Adsorption of poly(ethylene oxide)—poly(propylene oxide) ABA block copolymers on carbon black and the rheology of the resulting dispersions

Abstract

The adsorption of ABA block copolymers, where A is poly(ethylene oxide) (PEO) and B is poly(propylene oxide) (PPO), on carbon black was investigated at room temperature (20 ± 2°C). Two series of block copolymers were studied: series A containing 56 PO units and 16–148 EO units per chain; series B containing 30 PO units and 30 or 77 EO units per chain. The results showed a decrease in the amount of adsorption Γ (μmol m −2) with increase in the ethylene oxide (EO) chain length. Adsorption increased as the number of propylene oxide (PO) units in the chain decreased. The area per molecule σ showed a linear increase with n 1 2 , where n is the number of EO units, indicating that adsorption is governed by the size of the PEO chain. Concentrated dispersions of carbon black that were stabilised using the block copolymers were studied using steady state (shear stress—shear rate) and oscillatory measurements.

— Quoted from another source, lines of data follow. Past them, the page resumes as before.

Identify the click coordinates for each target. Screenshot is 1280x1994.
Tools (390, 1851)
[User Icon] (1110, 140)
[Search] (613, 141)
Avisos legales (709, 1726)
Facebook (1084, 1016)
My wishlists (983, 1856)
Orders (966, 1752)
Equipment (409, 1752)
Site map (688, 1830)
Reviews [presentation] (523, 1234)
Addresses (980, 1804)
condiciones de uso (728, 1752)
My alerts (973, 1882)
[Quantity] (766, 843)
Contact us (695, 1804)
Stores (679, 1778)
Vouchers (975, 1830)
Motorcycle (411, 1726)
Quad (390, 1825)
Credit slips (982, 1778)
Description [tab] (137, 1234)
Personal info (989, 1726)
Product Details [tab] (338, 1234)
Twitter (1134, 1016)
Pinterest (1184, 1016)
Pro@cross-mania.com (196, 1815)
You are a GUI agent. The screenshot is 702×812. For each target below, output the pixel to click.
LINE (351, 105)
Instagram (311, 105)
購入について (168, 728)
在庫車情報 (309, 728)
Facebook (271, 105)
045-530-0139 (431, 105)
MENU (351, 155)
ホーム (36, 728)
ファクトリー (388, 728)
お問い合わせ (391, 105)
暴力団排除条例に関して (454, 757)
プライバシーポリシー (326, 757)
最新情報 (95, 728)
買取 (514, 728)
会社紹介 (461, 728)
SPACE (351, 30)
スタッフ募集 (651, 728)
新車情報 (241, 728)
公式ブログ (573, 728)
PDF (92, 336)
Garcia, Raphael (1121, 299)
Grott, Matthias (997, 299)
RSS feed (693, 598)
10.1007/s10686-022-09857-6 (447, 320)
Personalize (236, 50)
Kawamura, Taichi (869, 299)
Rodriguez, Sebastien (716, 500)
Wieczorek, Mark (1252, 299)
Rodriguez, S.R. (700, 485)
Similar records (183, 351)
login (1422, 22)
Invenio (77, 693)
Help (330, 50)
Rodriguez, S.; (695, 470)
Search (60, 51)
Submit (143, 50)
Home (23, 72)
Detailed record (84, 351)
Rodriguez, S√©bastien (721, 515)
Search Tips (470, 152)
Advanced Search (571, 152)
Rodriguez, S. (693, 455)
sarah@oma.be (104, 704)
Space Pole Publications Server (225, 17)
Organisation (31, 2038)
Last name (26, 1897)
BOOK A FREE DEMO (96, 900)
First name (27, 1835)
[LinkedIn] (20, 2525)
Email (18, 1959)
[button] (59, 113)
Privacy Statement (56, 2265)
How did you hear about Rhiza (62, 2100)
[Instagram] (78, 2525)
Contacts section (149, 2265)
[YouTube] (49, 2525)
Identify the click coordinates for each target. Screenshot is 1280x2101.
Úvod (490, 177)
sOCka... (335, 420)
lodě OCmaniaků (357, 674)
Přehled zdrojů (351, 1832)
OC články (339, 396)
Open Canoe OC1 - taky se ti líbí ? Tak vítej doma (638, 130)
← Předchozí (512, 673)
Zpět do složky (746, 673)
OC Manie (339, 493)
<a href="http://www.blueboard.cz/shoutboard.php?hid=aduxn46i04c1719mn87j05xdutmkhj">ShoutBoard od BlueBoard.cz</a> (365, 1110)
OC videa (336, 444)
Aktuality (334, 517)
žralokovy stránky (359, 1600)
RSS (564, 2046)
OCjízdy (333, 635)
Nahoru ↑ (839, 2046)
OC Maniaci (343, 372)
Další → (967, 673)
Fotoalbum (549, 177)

The relative viscosity—volume fraction φ curves were compared with the theoretical curves for hard-sphere dispersions (calculated according to the Dougherty—Krieger equation) to obtain the adsorbed layer thickness as a function of φ. Storage modulus G′-φ curves showed a rapid increase above a critical volume fraction φ cr for the carbon dispersions. With the ABA block copolymer containing the shortest EO chain (16 EO units per chain) φ cr was significantly lower than the values obtained with the other block copolymers, indicating weak flocculation of the suspension. All other block copolymers stabilised the carbon dispersions, and φ cr decreased with increase in the EO chain length, as expected. The critical flocculation temperature (CFT) of carbon dispersions, stabilised using a block copolymer containing 56 PO units and 37 and 148 EO units per chain, was measured as a function of K 2SO 4 concentration using rheological measurements. The results showed that for both polymers the CFT is lower than the θ temperature of the PEO chain at the same electrolyte concentration. This indicated that the block copolymers were not as effective for stabilisation of carbon black dispersions as the previously studied ABC surfactants containing the nonylphenyl group in addition to the PPO chain, indicating that the nonylphenyl group plays a major role in anchoring the chain to the carbon surface.